È il mio più grande rimpianto.

Dice lui. E quando le parole montano a schiuma e fermano il respiro, per un attimo almeno, vuol dire che arrivano a segno. E non è per la voce, prosaica presenza, né per la consapevolezza o per la resa mesta di essere giunti al termine. E’ che basta il tramonto di un autunno troppe volte ripetuto, per accorgersene, quando il momento si fa pausa in gola, quando il gioco del verbo si affila e protesta di rabbia, si rivolge incredulo come imprecando il sole, quando brevemente è lui che si piega, pregando ancora di poter sorgere pieno. È che basta carpire dentro un tono di voce, sempre la stessa nota che torna, che svela l’anima, per scoprire un’intimità perduta nell’altro. Per vederne allo specchio proprio il piglio del volto. Lo sguardo rotto che invecchia tra nostalgie di aridi nomi, che è un raccontar di donne, di un tempo, mentre il presente invece grida d’assenza, con insostenibili istanze e mai riuscite sentenze. È che basta questo, per riavere ancora l’ombra di una forma, calda da seguire, pur mala-mente, tra le vene della mente e tra le mani ormai inferme.

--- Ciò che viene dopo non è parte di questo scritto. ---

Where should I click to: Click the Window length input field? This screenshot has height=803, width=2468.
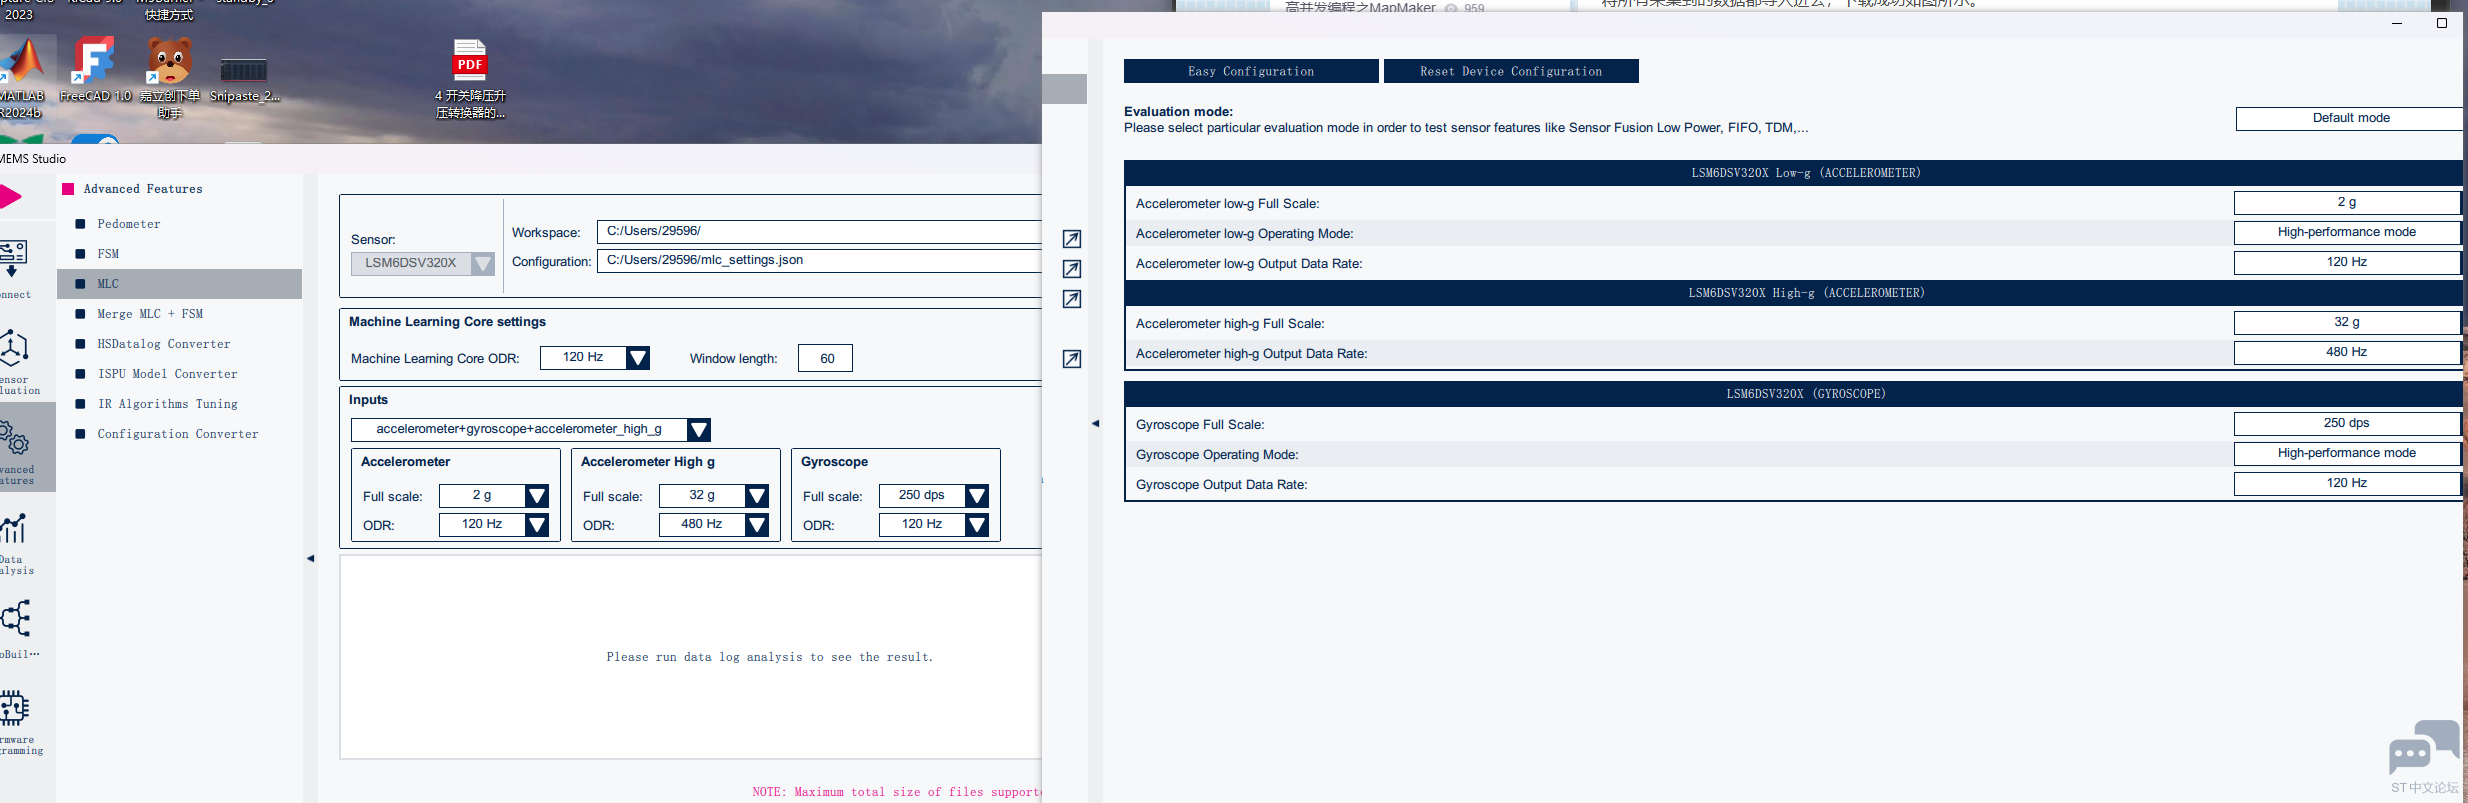825,358
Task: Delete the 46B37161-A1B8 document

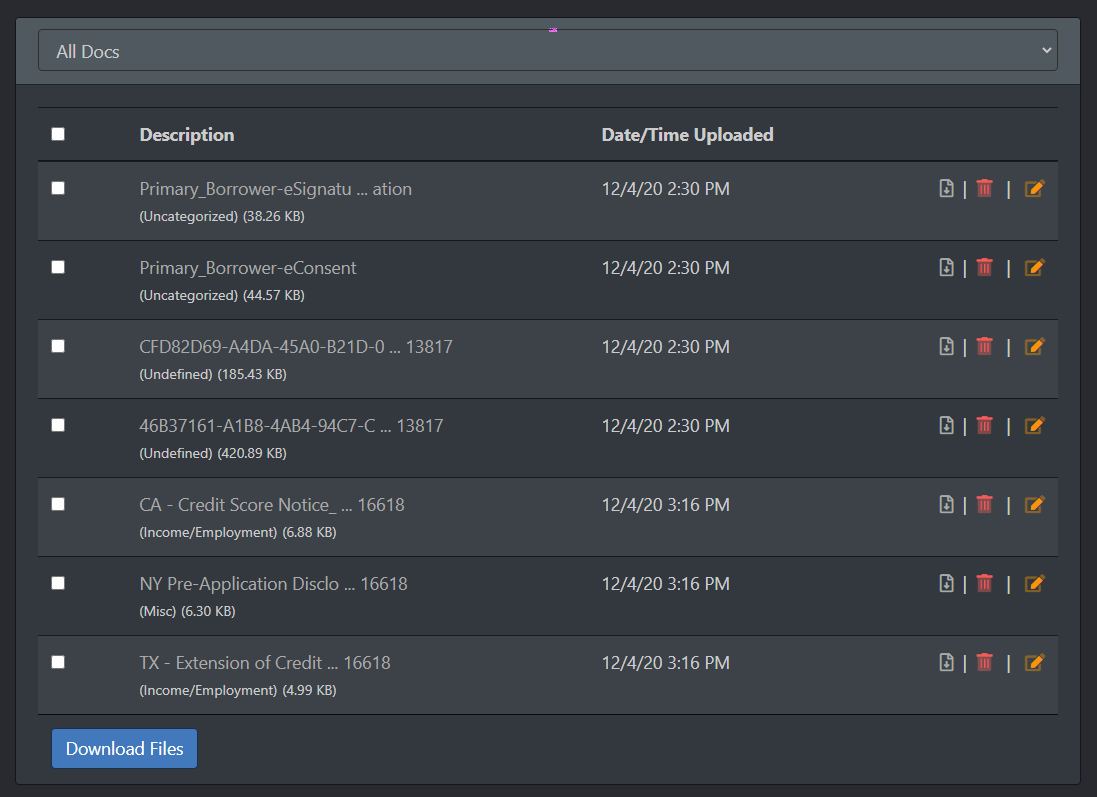Action: (x=984, y=425)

È il mio più grande rimpianto.

La voce si ripete sottointesa tra le frasi. E Vali sente. Vali che è una bimba e si diverte, sconsideratamente. Lei per quella Mente talvolta ancora cerca e riconduce, e per il piacere che la porta, che inevitabilmente la frastorna, lei si insidia di radici dove più la terra stende arida ed asciutta. Vali è un fiore candido d’inverno, proprio lì, dove la fiamma di una vita brucia lenta-lenta la sua fine. Un’ultim’ora che lei sa, ma ancora non conosce. A Vali piace, sentire del potere, l’amaro per cui l’altro si disperde. Lei è come la rosa in fioritura di fragranza davanti ad un arbusto rimasto senza l’acqua. Lei è il profumo che si stipa in una serra, troppo, per chi ristagna e già residua vanamente al punto di riprendersi. Lei sa di essere meschina, a volte, di indugiare dove più la mente si rammenta ma la pelle non ascolta. Vali sente la secchezza delle mani di quel vecchio, ne riconosce l’arsura che lo brucia ed il boccheggio, proprio lì dove la carne si divora e si fa fessa, proprio dove scendono le rughe di corteccia e solcano a fondo la bellezza. A Vali piace quell’incontinenza umida, la commozione di quegli occhi incatenati, così sinceri. Per quello torna e ritorna da lui, per quello gli si attacca e lo risucchia. Quella è l’unica sorgente che è rimasta. Quella che lui canta.

È il mio più grande rimpianto.

Vali si esalta del tormento di cui è causa. Lei subdola lo provoca. Vali si compiace, è come l’onda dell’oceano in tempesta, come la pioggia scatenata sul deserto, lei è la rugiada effervescente che scende nel profondo della terra ogni mattino. Lei sa di essere il sale di lui, sa di essergli effimera come il miraggio, a prosciugargli irreparabilmente la mente, frustrandolo invano per non potersi bagnare, per non poter più sentire il calore primitivo dell’alba. Lei sa, che lui la vuole e la soffre, in riservato silenzio. Lei va oltre il consentito ritegno, sboccia regina nel giardino del sogno del vecchio. Fa di lui l’eunuco di un tempo.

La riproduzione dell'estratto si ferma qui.